Length of Life inequality

Introduction

Life is not distributed equally among individuals. Some persons live longer than others. This variation is in part due to genetic differences and intangible factors like good or bad luck, which cannot be changed easily. In part it also depends on the total amount of resources that are available in the society in which one lives and the way these resources are distributed among the population members.

These last components, the available resources and the way they are distributed within societies, are of special interest, because they can -- potentially -- be influenced by policy measures. Whether such measures may make a difference depends on the relative size of these components compared to the other (less changeable) factors.

Aim

In this project we aim to gain insight into the relative importance of these changeable and less changeable components, by looking at differences in adult length of life inequality among human populations. Adult length of life is defined here as the total number of years persons over age 15 will live, or -- equivalently -- the age at which these persons will die.

If populations at more or less the same level of development have about the same level of length of life inequality, this indicates that the size of the changeable components is relatively small compared to the more stable components. If, on the other hand, populations at similar level of development vary much in length of life inequality, the size of the changeable components is probably substantial.
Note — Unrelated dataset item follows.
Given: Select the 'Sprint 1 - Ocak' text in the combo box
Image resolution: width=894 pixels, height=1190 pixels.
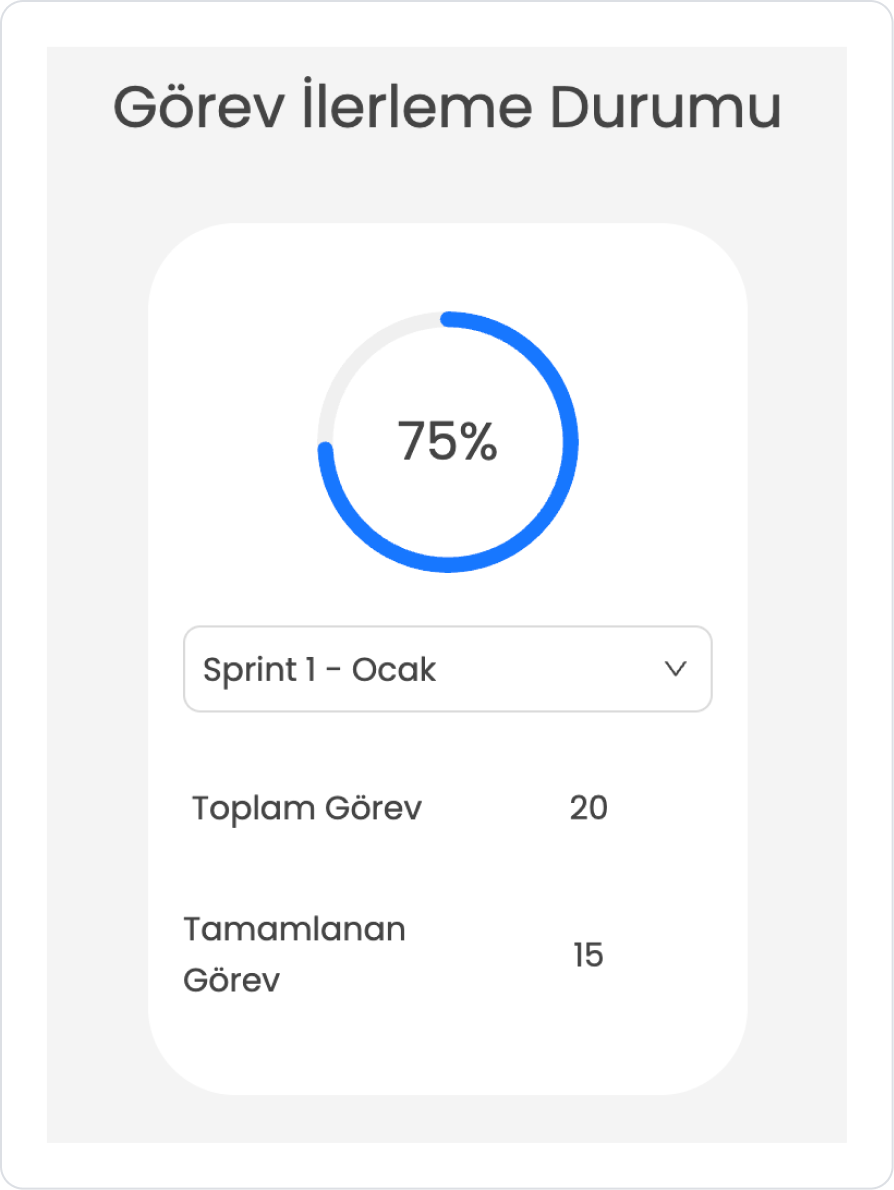Looking at the screenshot, I should (320, 670).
In this last case, the variation in length of life within societies may for a sizable part be due to the way the society is organized and -- hence -- be susceptible to policy measures. Our analysis provide strong evidence that this is indeed the case.

Approach

The information needed to determine the degree of length of life inequality for a given population in a certain year is available in life tables, which contain data on total population and number of deaths in that year, broken down by age and sex. On the basis of this information, the distribution of length of life (or age at death) can be computed. Length of life inequality is measured by computing an inequality measure over this distribution.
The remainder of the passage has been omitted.